We often tend to pretend that we know people well when in fact, nobody knows the other, we don't even know ourselves, so this pretension was ridiculous. I was aware that every human had a dark side, I didn't exclude myself from the lot, and yet tonight I couldn't think like that. I couldn't get used to the idea that I didn't know my brothers, my best friends and allies, who had always protected me and made me happy. The disappointment I felt was comparable to the shame I could see in their eyes. They didn't trust me, even though we were related by blood. A bond that I particularly loved and honored, and I could never have betrayed them or worse, disowned them.

My eyes moistened again and suddenly it started to rain. The raindrops merged with my tears on my face and I found this moment ironically ridiculous. No one had followed me and yet I had hoped that Luca would still try to follow me and try to reason with me. But he didn't.
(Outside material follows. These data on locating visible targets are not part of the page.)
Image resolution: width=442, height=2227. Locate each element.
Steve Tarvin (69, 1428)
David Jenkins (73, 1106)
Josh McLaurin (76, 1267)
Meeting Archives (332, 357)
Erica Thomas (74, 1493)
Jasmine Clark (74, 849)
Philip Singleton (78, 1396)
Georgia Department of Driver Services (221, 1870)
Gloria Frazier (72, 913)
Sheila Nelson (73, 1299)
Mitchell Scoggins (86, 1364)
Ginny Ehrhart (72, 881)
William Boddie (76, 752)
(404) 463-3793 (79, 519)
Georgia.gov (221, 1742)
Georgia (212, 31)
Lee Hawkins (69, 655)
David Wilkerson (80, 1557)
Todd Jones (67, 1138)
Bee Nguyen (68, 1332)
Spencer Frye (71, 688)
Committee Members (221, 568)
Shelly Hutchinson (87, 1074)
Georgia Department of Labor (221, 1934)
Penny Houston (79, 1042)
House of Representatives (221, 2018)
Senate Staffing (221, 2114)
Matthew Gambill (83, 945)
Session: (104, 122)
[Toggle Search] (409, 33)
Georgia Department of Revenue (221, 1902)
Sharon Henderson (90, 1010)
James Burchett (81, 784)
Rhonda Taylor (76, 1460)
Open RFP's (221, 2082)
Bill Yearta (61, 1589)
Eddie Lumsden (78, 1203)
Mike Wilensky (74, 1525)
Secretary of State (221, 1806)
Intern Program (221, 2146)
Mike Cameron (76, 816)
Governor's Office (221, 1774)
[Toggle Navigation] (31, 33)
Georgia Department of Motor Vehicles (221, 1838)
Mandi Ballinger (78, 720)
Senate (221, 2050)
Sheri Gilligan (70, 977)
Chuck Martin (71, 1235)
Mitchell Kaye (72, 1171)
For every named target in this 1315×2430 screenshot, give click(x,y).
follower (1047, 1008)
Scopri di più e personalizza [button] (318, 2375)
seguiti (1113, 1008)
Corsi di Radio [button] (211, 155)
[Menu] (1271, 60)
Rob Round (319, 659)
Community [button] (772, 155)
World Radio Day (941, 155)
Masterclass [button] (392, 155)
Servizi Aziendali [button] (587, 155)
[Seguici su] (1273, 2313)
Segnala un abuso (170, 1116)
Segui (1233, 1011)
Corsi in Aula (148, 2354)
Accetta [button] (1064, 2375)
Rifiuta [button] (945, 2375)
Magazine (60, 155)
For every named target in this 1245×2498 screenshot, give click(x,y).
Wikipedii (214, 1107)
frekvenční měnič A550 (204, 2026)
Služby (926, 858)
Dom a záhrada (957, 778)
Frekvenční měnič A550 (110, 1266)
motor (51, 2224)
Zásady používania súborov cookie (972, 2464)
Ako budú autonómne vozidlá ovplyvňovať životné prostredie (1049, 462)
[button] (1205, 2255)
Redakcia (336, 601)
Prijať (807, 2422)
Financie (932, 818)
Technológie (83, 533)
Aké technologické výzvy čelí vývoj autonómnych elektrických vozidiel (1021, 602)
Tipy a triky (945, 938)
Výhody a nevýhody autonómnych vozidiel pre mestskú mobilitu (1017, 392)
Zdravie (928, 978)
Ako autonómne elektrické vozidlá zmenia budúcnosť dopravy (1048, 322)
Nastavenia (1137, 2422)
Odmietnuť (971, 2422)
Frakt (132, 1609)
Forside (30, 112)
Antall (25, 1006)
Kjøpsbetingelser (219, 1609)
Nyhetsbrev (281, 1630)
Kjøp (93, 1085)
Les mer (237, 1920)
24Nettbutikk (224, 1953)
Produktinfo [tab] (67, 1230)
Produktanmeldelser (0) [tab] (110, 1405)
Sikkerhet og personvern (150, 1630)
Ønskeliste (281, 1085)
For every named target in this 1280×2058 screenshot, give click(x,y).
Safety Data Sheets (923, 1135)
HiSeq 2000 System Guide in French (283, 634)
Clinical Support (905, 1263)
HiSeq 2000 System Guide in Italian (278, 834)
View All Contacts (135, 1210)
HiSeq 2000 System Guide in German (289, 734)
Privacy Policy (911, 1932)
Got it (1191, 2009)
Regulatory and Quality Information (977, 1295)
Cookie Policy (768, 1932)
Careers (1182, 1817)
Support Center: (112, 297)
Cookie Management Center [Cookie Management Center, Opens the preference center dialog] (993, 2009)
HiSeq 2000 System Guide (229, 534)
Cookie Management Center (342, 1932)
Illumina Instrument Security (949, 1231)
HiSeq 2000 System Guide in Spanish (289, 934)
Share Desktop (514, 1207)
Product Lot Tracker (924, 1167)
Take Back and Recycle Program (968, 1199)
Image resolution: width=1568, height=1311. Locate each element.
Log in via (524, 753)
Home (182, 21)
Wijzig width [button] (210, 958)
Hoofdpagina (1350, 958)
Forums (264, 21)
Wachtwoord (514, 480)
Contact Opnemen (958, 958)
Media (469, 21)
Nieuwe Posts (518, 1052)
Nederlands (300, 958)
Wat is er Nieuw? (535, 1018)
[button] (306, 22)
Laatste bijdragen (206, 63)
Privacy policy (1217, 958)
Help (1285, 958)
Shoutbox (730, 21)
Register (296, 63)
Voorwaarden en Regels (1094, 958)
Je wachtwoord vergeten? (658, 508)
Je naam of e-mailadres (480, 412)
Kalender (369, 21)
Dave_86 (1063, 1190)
After about ten minutes I saw a small grocery store that lit up the abandoned and deserted surroundings. So I walked towards the grocery store, my head lost in my thoughts. Therefore I had not noticed that I had arrived in front of the grocery store, it was only when I had run into something or rather someone that I understood I arrived in the grocery area.

I raised my head in confusion and acted ready to apologize to the person insisting on my clumsiness but the person beat me to it.

"Chiara? "

"Evan, I'm... sorry, I didn't see you."The only thing missing was that I bumped into Evan. He was already making my days a living hell, and at that moment, he was the last person I wanted to see, especially in that state.

"What are you doing here and all alone. This is not a place for you, the people here are not at all caring." I shrugged my shoulders as he spoke. He didn't know what was good for me, no one did, and I was annoyed by his remark. It wasn't nice of me to pick on Evan like that - or at least think it was, but this wasn't the time.

"I got lost nothing alarming."

"Do you want to call someone to pick you up or do you want me to drop you off at your house ?"Evan's question made me laugh inside. I didn't have a home anymore and I didn't want to go back to Lorenzo's. I would have liked to call someone but I didn't have anyone I could call. At least, there was Marco, but he would tell my brothers and for the moment I refused to be in contact with them. So I decided to be honest with Evan.